Veteran media personality Wendy Williams brings her epic life journey to TV screens with her new project, “Wendy Williams: The Movie,” premiering on Lifetime Jan. 30. But she doesn’t stop there. Williams follows the movie with a feature-length documentary where she speaks directly to the camera about her life — from celebrity feuds to her marriage to her childhood and traumas she’s never before revealed.
In the movie, Ciera Payton takes on the role of the iconic talk show host opposite Morroco Omari, who plays Williams’ ex-husband Kevin Hunter. Payton dished on what it was like to play the role, including the scenes that were hardest to film. “It’s just so layered. From the miscarriages to the relationship to the drug use — none of it was easy at all to film and to live and step into,” Payton said.
She recalled filming some of the drug scenes as being particularly challenging and chilling due to experiencing her own father’s struggle with substance abuse while growing up. “I always had a lot of compassion and empathy for my father and people who have gone through that, but I also had my judgments around it too as we all do,” Payton admitted. “So to live in a character’s shoes and to also live in Wendy Williams’ shoes doing that stuff, it kind of filled in a lot of questions around it for me personally.”
Omari cites a scene where a doctor tells Williams her baby was stillborn as one of the most difficult to film. “That was a heavy day,” remembers Omari. “To live in that and to get that news. And we had to do that take over and over again,” he said, adding that at the end of filming that day, he had to sit and decompress.
Another tricky aspect of filming was portraying the tumultuous relationship between Williams and her now ex husband Kevin Hunter. “One of the big things that we spoke about with this relationship is that without a doubt there had to be some love there at the beginning at least,” Payton said.

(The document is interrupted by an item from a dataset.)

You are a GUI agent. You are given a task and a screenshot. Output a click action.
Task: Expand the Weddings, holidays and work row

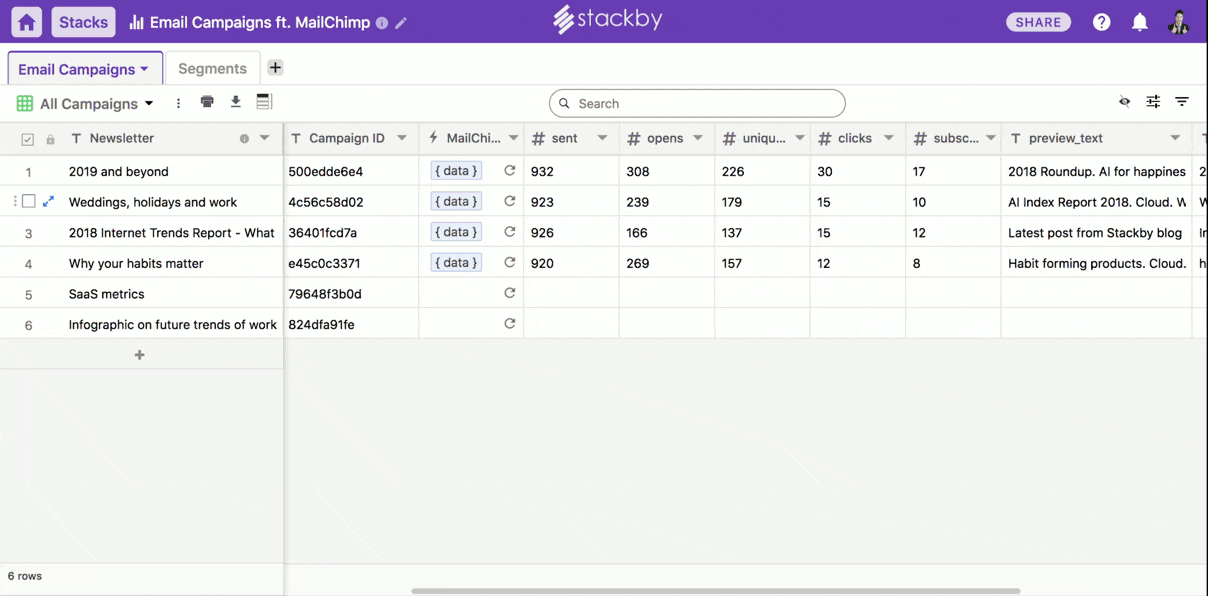click(48, 201)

Williams and Hunter had their relationship sour very publicly amid infidelity allegations, ultimately ending in divorce in 2019. “We just wanted to be really respectful and mindful of the fact that these are two people,” Payton said. “I was just basically trying to tell the truth and show this love story and not have any judgment of this character like ‘Oh I’m playing the bad guy,’ ” Omari added.
The double feature comes to Lifetime on Jan. 30.